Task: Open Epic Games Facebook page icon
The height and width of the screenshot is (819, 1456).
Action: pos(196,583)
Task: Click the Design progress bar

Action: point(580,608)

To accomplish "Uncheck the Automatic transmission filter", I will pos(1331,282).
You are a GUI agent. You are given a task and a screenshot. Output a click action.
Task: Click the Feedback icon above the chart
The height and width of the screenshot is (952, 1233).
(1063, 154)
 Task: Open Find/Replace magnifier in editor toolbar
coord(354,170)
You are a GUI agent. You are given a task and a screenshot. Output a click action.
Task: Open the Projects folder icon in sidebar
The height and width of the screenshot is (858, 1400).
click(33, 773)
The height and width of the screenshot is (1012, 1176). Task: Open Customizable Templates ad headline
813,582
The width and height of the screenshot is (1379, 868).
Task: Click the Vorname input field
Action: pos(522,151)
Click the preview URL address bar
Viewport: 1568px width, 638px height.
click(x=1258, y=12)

● **INSTRUCTIONS TO FOLLOW**
Beginning at the line that holds "Task: Click the Feedback icon above the chart", copy every line through the end of the entries exactly as given, and only those lines.

● **TASK RESPONSE**
Task: Click the Feedback icon above the chart
The height and width of the screenshot is (952, 1233).
(1063, 154)
 Task: Open Find/Replace magnifier in editor toolbar
coord(354,170)
You are a GUI agent. You are given a task and a screenshot. Output a click action.
Task: Open the Projects folder icon in sidebar
The height and width of the screenshot is (858, 1400).
click(33, 773)
The height and width of the screenshot is (1012, 1176). Task: Open Customizable Templates ad headline
813,582
The width and height of the screenshot is (1379, 868).
Task: Click the Vorname input field
Action: pos(522,151)
Click the preview URL address bar
Viewport: 1568px width, 638px height.
click(x=1258, y=12)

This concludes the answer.